Consegna
Sostituisci "Milano" con "Torino" e riscrivi il brano sulla città in fiamme tra "Lasciavamo dietro di" e "pericoli della guerra.", estremi inclusi.

Brano di partenza
-=-=-

Lasciavamo dietro di noi una città bruciante. La grande città operaia che per  un’intera notte si andava rumorosamente consumando fra il crepitio del fuoco ed il  fragore dei palazzi degli stabilimenti che precipitavano sugli asfalti in una nube rosa  di polvere.

«Non certo ora. Io ti mostrerò il quadro quando saremo lontani da qui. Allora vedrai lei dipinta dalle sue stesse mani, la conoscerai», mi disse l’amico dalla testa equina, l’uomo che una sola cosa traeva in salvo dagli incendi. L’autoritratto di Leonor Fini, per lui più che opera dipinta elemento stesso di vita, o meglio ancora parte ormai della sua vita, lasciava Milano e io ero con lui. Lo accompagnavo in un viaggio breve e difficile sul lago di Como presso amici che gli avrebbero custodito la tela in luogo sicuro fuori dai pericoli della guerra.

-=-=-

(Dati dei punti da cliccare)
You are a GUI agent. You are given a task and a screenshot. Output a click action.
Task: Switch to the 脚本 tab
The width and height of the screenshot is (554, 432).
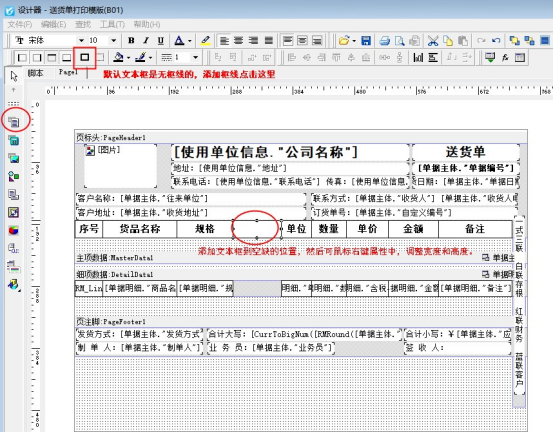36,73
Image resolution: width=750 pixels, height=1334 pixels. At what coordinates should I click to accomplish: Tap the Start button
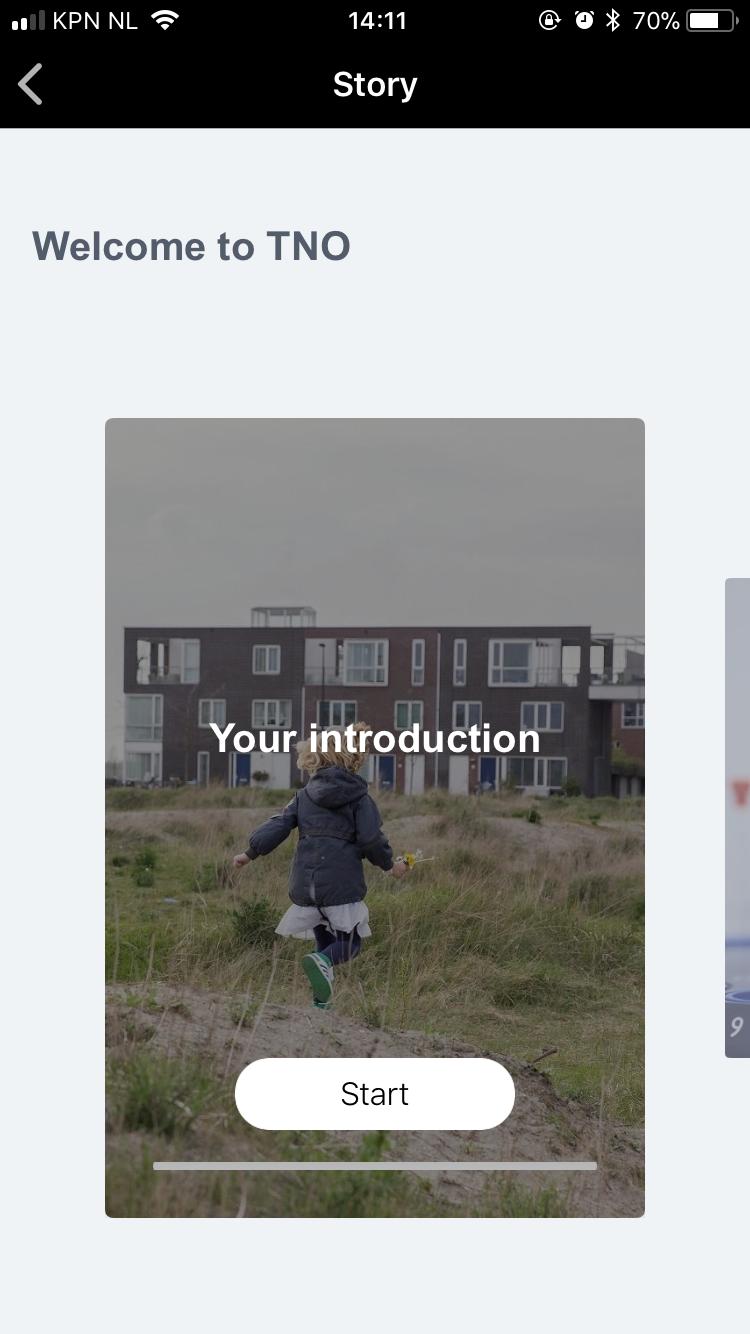[375, 1094]
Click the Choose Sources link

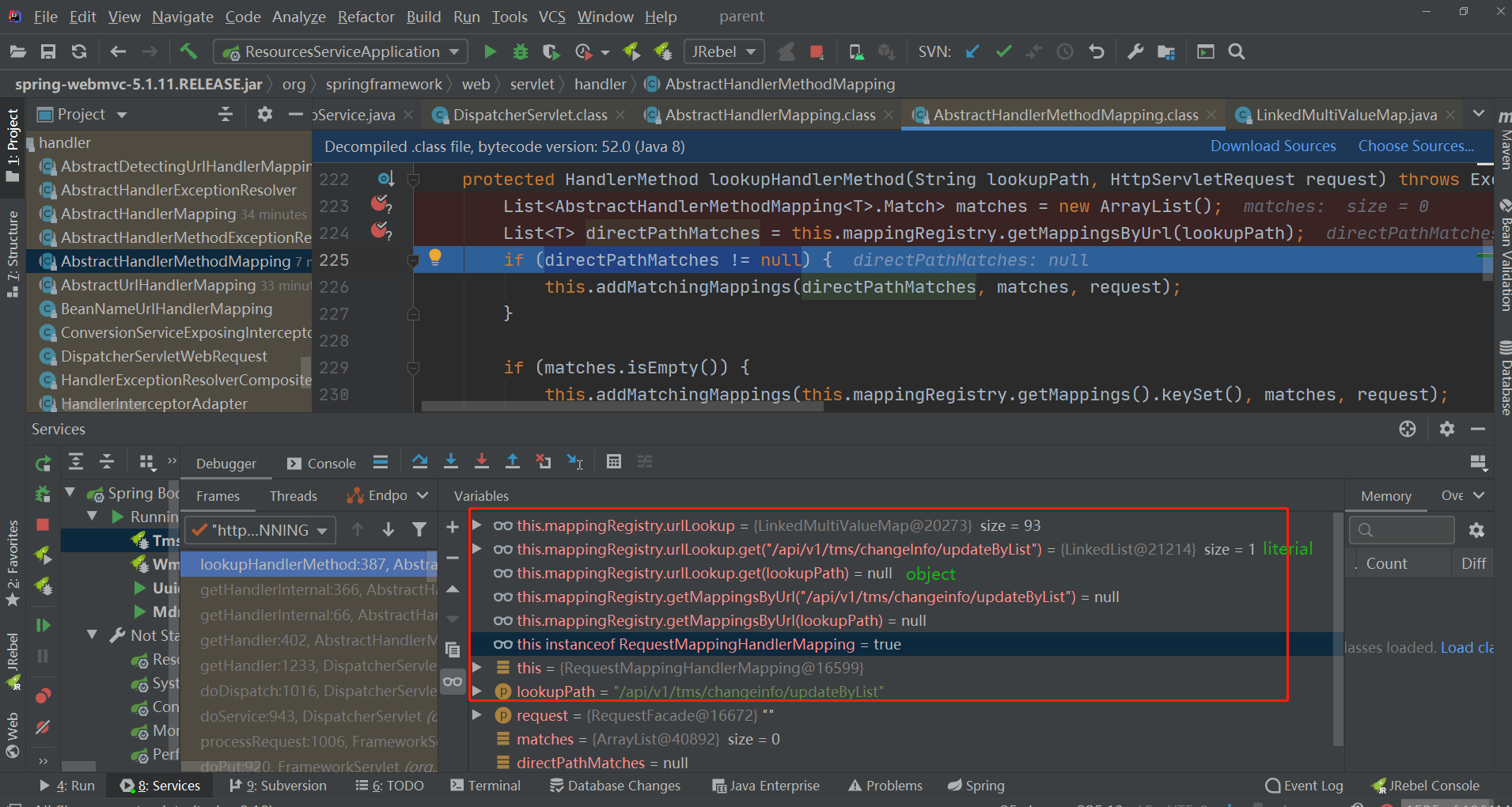click(x=1415, y=146)
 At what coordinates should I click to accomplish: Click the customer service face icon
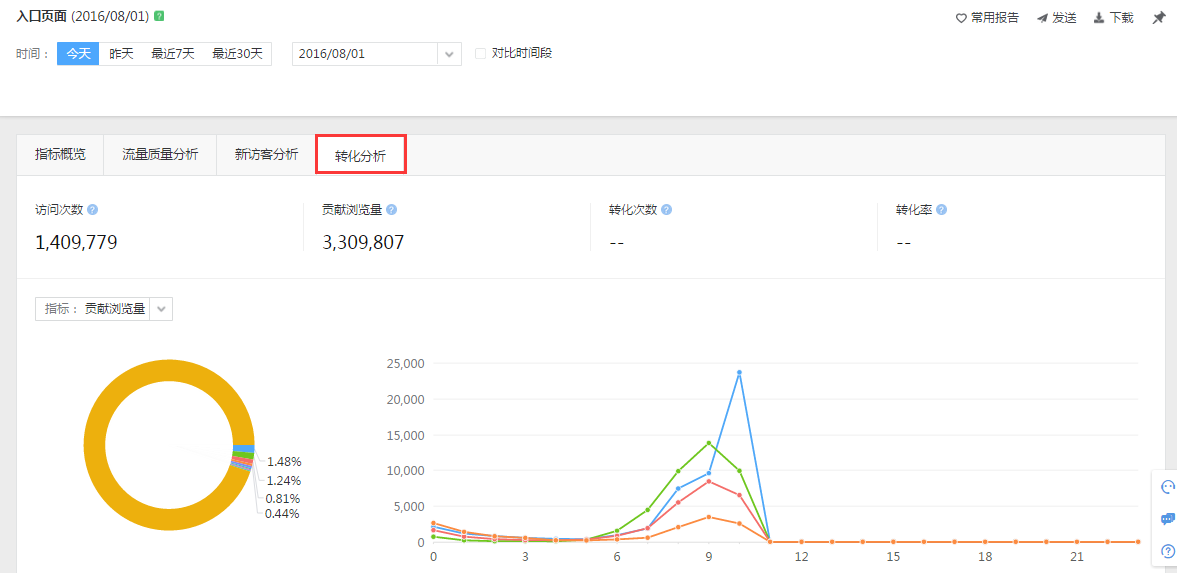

-=-=-

Soluzione
Lasciavamo dietro di noi una città bruciante. La grande città operaia che per  un’intera notte si andava rumorosamente consumando fra il crepitio del fuoco ed il  fragore dei palazzi degli stabilimenti che precipitavano sugli asfalti in una nube rosa  di polvere.

«Non certo ora. Io ti mostrerò il quadro quando saremo lontani da qui. Allora vedrai lei dipinta dalle sue stesse mani, la conoscerai», mi disse l’amico dalla testa equina, l’uomo che una sola cosa traeva in salvo dagli incendi. L’autoritratto di Leonor Fini, per lui più che opera dipinta elemento stesso di vita, o meglio ancora parte ormai della sua vita, lasciava Torino e io ero con lui. Lo accompagnavo in un viaggio breve e difficile sul lago di Como presso amici che gli avrebbero custodito la tela in luogo sicuro fuori dai pericoli della guerra.